Avec Joel McCrea, Bob Burns, Frances Dee, Lloyd Nolan, Henry O'Neill, Mary Nash, Stanley Fields, Clarence Kolb
Scénario : Paul Schofield, Gerald Geraghty et Frederick J. Jackson
Musique : Victor Young
Photographie : Theodore Sparkuhl
Un film produit par Frank Lloyd pour la Paramount


Sortie USA : 30 décembre 1937

Dans le courant des années 30, peu de westerns ont eu l’insigne honneur d’entrer et surtout de rester dans les annales et les histoires du cinéma.
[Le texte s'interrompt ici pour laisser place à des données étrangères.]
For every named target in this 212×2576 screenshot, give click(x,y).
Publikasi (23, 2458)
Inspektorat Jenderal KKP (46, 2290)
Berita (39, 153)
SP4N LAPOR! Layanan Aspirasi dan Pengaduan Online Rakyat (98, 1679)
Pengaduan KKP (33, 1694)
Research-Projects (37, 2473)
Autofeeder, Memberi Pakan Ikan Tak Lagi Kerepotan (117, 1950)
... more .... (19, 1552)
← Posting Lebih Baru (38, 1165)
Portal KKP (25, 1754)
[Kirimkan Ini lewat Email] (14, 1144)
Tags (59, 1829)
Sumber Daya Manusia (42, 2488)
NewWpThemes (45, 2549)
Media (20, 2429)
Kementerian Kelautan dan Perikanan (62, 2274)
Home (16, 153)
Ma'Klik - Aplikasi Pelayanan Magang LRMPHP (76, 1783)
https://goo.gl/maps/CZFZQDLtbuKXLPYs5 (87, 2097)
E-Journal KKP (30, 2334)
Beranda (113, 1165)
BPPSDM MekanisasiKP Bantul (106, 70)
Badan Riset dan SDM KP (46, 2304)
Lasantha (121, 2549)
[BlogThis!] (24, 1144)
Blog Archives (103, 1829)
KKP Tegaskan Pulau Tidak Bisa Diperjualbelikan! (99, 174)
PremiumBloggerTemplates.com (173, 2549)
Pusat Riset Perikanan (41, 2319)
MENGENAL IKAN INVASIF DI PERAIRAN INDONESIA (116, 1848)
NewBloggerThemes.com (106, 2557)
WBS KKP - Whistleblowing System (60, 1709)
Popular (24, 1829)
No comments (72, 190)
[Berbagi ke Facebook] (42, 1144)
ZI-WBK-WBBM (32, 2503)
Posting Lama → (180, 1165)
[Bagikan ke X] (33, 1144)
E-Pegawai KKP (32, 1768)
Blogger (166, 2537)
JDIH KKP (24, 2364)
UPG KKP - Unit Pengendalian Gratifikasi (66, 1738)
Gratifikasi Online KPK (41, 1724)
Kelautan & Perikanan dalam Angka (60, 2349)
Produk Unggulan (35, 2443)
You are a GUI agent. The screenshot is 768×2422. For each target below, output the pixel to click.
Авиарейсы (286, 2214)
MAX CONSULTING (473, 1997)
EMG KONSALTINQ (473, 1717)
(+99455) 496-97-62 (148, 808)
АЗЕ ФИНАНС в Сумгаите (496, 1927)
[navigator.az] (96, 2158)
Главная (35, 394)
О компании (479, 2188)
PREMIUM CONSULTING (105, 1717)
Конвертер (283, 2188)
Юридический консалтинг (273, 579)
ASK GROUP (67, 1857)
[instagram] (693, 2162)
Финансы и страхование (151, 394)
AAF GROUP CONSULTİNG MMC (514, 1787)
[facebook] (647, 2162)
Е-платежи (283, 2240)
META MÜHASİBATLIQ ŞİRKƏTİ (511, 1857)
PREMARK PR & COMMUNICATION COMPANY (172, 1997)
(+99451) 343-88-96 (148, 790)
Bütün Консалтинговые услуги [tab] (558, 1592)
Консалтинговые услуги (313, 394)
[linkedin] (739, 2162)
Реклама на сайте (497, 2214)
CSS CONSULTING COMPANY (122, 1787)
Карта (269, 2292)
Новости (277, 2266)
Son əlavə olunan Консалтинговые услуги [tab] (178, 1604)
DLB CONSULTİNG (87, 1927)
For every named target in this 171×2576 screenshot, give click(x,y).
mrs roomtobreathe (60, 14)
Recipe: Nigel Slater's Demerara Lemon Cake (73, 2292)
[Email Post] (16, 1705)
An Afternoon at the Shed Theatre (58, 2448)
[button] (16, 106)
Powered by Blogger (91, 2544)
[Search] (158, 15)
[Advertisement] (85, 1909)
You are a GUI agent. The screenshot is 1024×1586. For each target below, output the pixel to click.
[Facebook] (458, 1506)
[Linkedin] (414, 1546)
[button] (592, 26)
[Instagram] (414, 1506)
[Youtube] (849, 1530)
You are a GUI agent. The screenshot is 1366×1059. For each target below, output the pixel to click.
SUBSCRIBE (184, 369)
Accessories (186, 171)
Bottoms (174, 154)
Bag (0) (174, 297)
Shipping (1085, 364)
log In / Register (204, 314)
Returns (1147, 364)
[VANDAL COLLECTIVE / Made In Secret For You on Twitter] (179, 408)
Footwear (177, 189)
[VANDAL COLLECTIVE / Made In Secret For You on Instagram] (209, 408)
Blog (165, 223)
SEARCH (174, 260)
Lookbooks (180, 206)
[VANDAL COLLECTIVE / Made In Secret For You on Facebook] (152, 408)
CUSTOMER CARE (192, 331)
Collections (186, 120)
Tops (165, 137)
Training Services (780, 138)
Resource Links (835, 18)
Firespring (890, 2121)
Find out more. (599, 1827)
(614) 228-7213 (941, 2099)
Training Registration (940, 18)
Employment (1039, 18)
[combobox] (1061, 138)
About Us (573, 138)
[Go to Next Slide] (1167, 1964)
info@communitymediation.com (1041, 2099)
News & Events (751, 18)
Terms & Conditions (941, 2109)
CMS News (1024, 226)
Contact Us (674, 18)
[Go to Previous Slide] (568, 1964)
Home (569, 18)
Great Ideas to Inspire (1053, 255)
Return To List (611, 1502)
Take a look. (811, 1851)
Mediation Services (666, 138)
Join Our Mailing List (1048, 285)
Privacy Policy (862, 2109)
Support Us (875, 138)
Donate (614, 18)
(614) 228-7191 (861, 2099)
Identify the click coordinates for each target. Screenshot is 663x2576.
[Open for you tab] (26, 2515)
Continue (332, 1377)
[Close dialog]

Ceux qui ont eu cette chance ont été principalement les westerns épiques à gros budget narrant la croissance de cette jeune nation qu’était les États-Unis ; une nation en marche (titre français plutôt bien choisi pour une fois) que l’on voyait s’édifier au travers de films tels La Piste des géants (The Big Trail) de Raoul Walsh, La Ruée vers l’Ouest (Cimarron) de Wesley Ruggles, Une Aventure de Buffalo Bill (The Plainsman) de Cecil B. DeMille puis ensuite Pacific Express (Union Pacific) toujours du même DeMille, Les Conquérants (Dodge City) de Michael Curtiz et, au début de la décennie suivante, Les Pionniers de la Western Union (Western Union) de Fritz Lang.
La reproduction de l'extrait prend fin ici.